How To Be Included in the Birth of Your Adopted or Surrogate Child

By Jana Angeles

When it comes to adopting or receiving a child from a surrogate mother, the excitement is a little different than your average pregnancy. It is a unique way of receiving a child – there’s no doubt about it. While most people won’t understand the joy of adoption or surrogacy, you might feel slightly disconnected from the child because they aren’t coming from you. This might create anxiety for some parents, especially if they have appointed a surrogate mother. 

Some feelings of jealousy may happen and you may feel like the second option during the process. It’s hard to ignore any negative emotions once you start to feel them, but there are ways to create happiness for yourself if you choose to. Getting excited for the arrival of your child is normal, but we understand how nervous you may feel if it is your first time doing this. We have come up with some of the best ways to get yourself prepped for the arrival of your child: 

Attend all the doctor’s appointments 

Involvement is the important part of the process for any parent, so attending all the doctor’s appointments scheduled is imperative if you want to feel like you’re part of the journey. Instead of doing several follow-up calls after work on how the health of your baby is, get involved and be there yourself. Attend all ultrasounds and general check ups and see if your baby is nice and healthy. This way, you won’t feel disconnected from the adoption or surrogacy of your child. Their health is a number one priority, but being present in all doctor’s appointments shows how dedicated you are as a soon-to-be parent. 

Decorate the nursery 

Get to know your creative side and start decorating the room for the arrival of your baby. If you don’t know the gender of your child, choose gender-neutral colours and put together furniture/items in the room you feel will create a welcoming and cosy presence for them. Decorating the room will keep you busy, but it will also show how much you care about your child’s happiness. That is an important step to parenthood; putting the child’s priorities above your own.   

Throw a baby shower / welcome party 

Baby showers are a great way to get your friends and family involved. There’s nothing more enjoyable than to get your nearest and dearest people helping you prepare for the biggest moment of your life, which is anticipating the arrival/birth of your child. Though you’re not necessarily “pregnant”, it still marks an important moment in your life where you want to celebrate it. Preparing delicious food, playing fun baby shower games and catching up with everyone will definitely keep the excitement intact, helping you forget the feelings of anxiety you had before.  

Talk to your baby 

It may feel awkward at first, but communicating with your baby before they are out of the womb can be beneficial for you.

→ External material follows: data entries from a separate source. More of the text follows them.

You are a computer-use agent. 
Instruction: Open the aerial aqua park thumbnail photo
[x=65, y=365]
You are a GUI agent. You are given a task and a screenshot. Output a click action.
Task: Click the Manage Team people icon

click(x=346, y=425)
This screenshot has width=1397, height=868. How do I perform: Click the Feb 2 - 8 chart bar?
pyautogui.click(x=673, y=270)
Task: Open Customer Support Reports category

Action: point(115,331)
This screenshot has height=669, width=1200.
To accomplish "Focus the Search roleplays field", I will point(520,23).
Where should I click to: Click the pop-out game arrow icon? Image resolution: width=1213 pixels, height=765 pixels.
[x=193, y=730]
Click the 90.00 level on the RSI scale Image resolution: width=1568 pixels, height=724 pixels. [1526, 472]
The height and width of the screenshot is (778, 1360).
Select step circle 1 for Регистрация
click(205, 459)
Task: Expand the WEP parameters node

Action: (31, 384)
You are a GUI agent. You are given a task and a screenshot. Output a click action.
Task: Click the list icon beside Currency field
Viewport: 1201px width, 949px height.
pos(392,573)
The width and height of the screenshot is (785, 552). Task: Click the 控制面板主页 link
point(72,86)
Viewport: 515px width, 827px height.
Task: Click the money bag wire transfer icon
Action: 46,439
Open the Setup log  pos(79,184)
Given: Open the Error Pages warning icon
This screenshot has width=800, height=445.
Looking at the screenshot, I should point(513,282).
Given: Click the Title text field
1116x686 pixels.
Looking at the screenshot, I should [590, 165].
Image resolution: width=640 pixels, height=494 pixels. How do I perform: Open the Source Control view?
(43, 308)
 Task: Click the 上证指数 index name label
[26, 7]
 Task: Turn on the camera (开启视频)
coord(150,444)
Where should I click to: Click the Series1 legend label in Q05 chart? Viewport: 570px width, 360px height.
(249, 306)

Though you won’t feel an instant connection, it will help you feel closer to them. Just remember that talking to your surrogate’s belly bump may put you in a place of discomfort, especially if the relationship you have with them is still too new. Just keep in mind that the bond you will have with your child will only strengthen if you nurture and love them over time.  

Parenting is a chaotic journey for everyone, but it also allows us to experience some of the most rewarding moments we can share with our family. Though adoption and surrogacy are unique pathways of receiving a child, it doesn’t change your dedication as a parent. You are making this decision because you are willing to give this child all their needs and wants to the best of your ability.  

If you’re already willing to have a child in the first place, then you will never regret the choice of having one from adoption or surrogacy. Enjoy the experience while it lasts, and embrace the fact that it may be outside the norm for other people.